Anggota Dewan Pengawas Perum Bulog Irjen Pol Purn Verdianto Bitticaca melakukan peninjauan langsung ke Pasar Sei Sikambing, Medan, pada Jumat 27 Februari 2026 untuk memastikan ketersediaan dan distribusi berjalan lancar.
Dalam keterangannya di Medan, ia menyatakan "Kami ingin memastikan tugas yang diberikan oleh pemerintah kepada Bulog dalam penyediaan beras SPHP dan minyak goreng juga dilakukan di Sumut," ungkapnya.
Ia menjelaskan stok beras yang tersimpan di gudang Bulog saat ini tercatat sebanyak 52.000 ton dan stok minyak goreng mencapai 1,7 juta liter.
Jumlah tersebut dinilai cukup untuk memenuhi kebutuhan pangan masyarakat di Sumatera Utara yang beribu kota di Medan hingga perayaan Lebaran mendatang.
Verdianto menambahkan stok beras masih akan bertambah dari hasil pengadaan gabah atau beras petani dalam waktu dekat.
Jika sewaktu-waktu diperlukan, pasokan juga dapat dikirim dari wilayah lain guna memastikan ketersediaan tetap aman dan tidak terjadi kekurangan di pasaran.

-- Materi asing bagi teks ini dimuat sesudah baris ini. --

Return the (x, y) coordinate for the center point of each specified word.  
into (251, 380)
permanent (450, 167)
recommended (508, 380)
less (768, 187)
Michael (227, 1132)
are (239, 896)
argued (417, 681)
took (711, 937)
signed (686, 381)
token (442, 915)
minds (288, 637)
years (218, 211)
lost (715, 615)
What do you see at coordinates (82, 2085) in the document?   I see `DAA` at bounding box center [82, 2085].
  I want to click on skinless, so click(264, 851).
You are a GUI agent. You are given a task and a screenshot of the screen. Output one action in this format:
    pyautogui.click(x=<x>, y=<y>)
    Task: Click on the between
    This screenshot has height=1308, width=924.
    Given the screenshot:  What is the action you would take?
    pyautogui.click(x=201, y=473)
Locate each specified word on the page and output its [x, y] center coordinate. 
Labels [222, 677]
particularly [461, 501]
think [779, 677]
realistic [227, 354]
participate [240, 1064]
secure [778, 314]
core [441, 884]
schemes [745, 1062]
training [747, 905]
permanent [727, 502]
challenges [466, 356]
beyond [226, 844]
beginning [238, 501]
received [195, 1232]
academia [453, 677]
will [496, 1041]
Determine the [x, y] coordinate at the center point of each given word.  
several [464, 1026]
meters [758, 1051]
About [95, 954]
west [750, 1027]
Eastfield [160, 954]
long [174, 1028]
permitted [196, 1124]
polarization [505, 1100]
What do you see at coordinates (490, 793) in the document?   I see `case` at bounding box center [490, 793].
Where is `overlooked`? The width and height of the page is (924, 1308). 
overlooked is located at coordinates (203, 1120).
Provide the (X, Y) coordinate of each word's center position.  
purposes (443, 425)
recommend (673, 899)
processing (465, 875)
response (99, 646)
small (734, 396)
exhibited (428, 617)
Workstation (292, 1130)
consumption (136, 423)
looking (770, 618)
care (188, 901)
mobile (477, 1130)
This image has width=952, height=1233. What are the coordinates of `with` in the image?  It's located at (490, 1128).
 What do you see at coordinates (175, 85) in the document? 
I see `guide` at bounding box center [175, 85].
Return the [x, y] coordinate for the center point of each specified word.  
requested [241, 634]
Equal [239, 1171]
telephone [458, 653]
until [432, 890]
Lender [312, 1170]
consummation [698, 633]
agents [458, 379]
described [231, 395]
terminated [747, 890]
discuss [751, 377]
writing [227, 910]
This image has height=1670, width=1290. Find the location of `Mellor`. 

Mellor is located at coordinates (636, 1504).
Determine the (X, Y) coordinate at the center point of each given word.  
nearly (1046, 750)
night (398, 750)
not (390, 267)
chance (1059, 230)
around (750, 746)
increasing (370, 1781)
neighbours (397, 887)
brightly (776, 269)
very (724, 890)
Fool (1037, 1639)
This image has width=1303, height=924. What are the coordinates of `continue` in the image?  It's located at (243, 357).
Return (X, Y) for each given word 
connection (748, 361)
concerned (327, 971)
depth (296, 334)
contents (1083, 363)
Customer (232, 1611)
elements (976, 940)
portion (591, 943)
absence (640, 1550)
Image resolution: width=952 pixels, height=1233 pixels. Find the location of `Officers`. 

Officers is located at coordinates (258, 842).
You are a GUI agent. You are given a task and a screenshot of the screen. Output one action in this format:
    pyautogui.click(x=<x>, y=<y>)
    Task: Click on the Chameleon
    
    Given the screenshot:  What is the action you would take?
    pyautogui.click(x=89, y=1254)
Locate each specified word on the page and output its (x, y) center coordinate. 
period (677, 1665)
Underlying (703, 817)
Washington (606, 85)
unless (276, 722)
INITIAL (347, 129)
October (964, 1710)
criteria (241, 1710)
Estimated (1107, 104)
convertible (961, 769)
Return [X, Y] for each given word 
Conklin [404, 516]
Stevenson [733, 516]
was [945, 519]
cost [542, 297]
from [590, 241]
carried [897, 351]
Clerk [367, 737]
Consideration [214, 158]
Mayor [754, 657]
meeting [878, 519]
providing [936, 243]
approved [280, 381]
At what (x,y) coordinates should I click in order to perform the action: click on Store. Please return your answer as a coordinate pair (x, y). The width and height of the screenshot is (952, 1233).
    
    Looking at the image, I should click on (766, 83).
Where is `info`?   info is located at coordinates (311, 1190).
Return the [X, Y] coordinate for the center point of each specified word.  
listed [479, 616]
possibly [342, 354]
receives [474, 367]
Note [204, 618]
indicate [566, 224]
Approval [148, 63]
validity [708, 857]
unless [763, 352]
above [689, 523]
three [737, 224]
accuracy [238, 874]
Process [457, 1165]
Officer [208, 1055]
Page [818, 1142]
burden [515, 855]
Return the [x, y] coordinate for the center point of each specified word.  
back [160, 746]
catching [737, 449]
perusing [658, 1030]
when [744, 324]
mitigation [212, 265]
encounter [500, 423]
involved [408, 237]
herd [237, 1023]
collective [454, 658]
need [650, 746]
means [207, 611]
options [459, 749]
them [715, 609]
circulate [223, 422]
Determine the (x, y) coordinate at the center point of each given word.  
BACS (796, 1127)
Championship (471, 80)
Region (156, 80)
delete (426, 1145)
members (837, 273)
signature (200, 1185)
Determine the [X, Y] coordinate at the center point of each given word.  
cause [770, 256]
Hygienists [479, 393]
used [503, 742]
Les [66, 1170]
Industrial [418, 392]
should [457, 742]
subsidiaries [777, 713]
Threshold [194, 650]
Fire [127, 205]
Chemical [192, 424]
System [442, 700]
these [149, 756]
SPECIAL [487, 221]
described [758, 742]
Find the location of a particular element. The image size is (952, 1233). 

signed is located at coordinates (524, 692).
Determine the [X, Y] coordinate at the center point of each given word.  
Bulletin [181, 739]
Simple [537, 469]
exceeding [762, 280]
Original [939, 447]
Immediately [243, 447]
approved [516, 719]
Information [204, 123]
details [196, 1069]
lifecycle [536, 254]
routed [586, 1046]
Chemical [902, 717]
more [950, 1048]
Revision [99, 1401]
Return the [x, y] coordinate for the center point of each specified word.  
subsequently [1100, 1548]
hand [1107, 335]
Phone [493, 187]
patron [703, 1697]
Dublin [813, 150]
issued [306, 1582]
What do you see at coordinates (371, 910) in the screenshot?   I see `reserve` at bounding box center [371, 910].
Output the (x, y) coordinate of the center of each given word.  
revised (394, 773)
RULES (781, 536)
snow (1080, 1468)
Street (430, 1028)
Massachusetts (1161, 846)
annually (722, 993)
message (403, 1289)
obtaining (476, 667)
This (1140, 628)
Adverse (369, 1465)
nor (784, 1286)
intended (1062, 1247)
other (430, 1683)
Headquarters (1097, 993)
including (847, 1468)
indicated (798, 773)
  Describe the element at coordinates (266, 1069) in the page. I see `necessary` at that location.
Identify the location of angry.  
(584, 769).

Terkait minyak goreng, ia menyampaikan "Begitu juga minyak goreng yang setiap hari akan dilakukan penyediaan langsung dari pabrik untuk memenuhi permintaan pasar," ujarnya.
Bulog mencatat harga beras SPHP di tingkat konsumen di Sumatera Utara sebesar Rp13.100 per kilogram atau Rp65.500 per lima kilogram, sedangkan harga MinyaKita maksimal Rp15.700 per liter.
Sebagai upaya penguatan stok, Bulog terus menyerap gabah atau beras petani guna menambah cadangan beras pemerintah (CBP) di berbagai daerah.
Ia menegaskan pentingnya peningkatan produksi padi dengan menyatakan "Semangat petani untuk memproduksi padi juga harus terus digalakkan, sehingga setiap petani merasa terlindungi karena hasil produksinya dijamin dengan harga yg layak", tegasnya.
Pada 2025 Indonesia mencapai swasembada beras dengan capaian penyerapan tiga juta ton beras produksi dalam negeri oleh Bulog.
Pada 2026 Bulog menargetkan penyerapan empat juta ton beras dari produksi dalam negeri sebagai kelanjutan program penguatan ketahanan pangan nasional.